Les variables telles que le genre, l’âge ou la composition du ménage, essentielles à la compréhension des modes de vie, renvoient à des tendances globales qui ne sont pas nécessairement propres à l’agglomération bâloise. Une des grandes spécificités de la région est le différentiel de revenus et de niveaux de vie entre ses trois parties : les rémunérations sont plus élevées en Suisse qu’en Allemagne et, surtout, qu’en France. Les déplacements domicile-travail illustrent des rapports centre-périphérie classiques, avec une grande part de pendulaires, hormis à Bâle : il existe néanmoins une exception de taille, à savoir que de nombreux pendulaires français et allemands traversent les frontières nationales pour se rendre au travail.

Le travail frontalier est une composante essentielle des relations transfrontalières dans l’agglomération. Il concerne une part importante des actifs en France (surtout) et en Allemagne. Le travail frontalier structure largement le mode de vie des frontaliers en termes temporels, spatiaux et financiers, car il implique de se rendre tous les jours (ou presque) dans un des pays voisins (avant tout en Suisse), d’y passer de nombreuses heures et, en général, d’y gagner des salaires plus élevés.

L’attrait financier est donc une des motivations principales du travail frontalier.

D’une manière générale, les frontaliers disposent de revenus plus élevés que ceux de leurs compatriotes non frontaliers (actifs ou non). C’est le cas avec la France, où le différentiel entre les salaires locaux et les salaires suisses est très élevé, les non-frontaliers étant souvent placés dans des conditions financières difficiles, du fait

à la fois de revenus plus bas et de prix plutôt élevés dans la région. Environ 55 à 60 % des non-frontaliers français déclarent ne conserver que peu, ou pas, d’argent à la fin du mois lorsqu’ils ont réglé toutes leurs factures, contre 37 % des frontaliers. En Allemagne et en France (surtout), les ménages sans travailleur frontalier sont souvent dans des situations financières plus difficiles que les ménages dans lesquels se trouve un voire deux travailleurs frontaliers. Le fait qu’un seul des deux membres du couple soit frontalier suffit à faire augmenter de manière significative les revenus du ménage.

Bien entendu, la question financière n’est pas la seule motivation du travail frontalier. La diversité du marché de l’emploi bâlois et la quantité d’offres disponibles sont des facteurs importants.

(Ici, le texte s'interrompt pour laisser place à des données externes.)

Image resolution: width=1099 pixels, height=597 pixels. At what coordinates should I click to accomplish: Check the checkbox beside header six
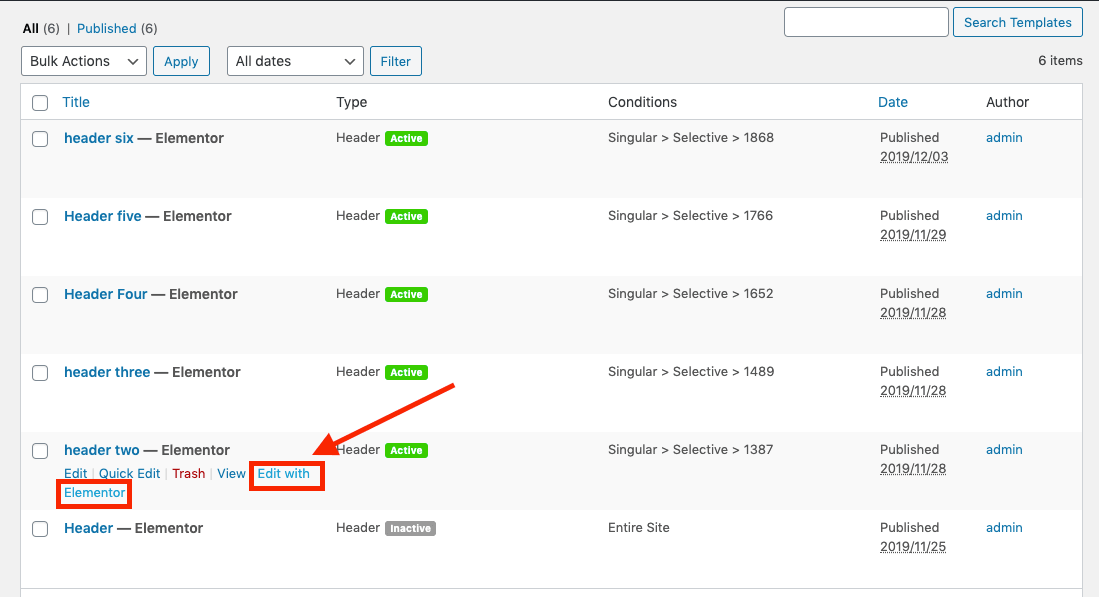[x=40, y=139]
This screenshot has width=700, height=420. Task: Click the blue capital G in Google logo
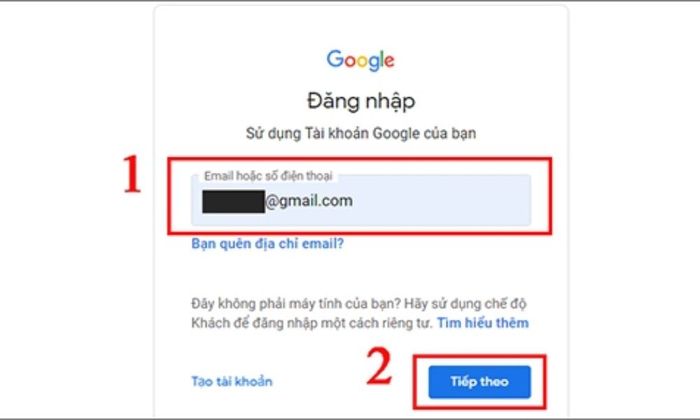(x=335, y=58)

La présence de multinationales offrant de bonnes conditions salariales et de travail (flexibilité, conditions sociales, etc.), ainsi qu’un environnement de travail international sont particulièrement appréciés. Les conditions de travail (y compris salariales) sur les marchés du travail allemand et français montrent de réelles différences. Les actifs travaillant en France ont des horaires moins flexibles, perçoivent leur poste de travail comme moins stable et sont moins satisfaits de leur situation professionnelle et financière que les actifs non frontaliers allemands.

Le marché du travail allemand apparaît clairement plus attractif que le marché du travail français et semble, dans une certaine mesure, plus à même de retenir les travailleurs allemands sur le marché de l’emploi local (national), ce qui explique, en partie, la moindre pénétration du « phénomène frontalier » dans ce pays. En France, la situation sur le marché de l’emploi local et les conditions offertes sont largement moins concurrentielles, favorisant les flux en direction de la Suisse. La partie française se trouve ainsi placée dans une forte situation de dépendance vis-à-vis de ses voisins, en premier lieu de la Suisse.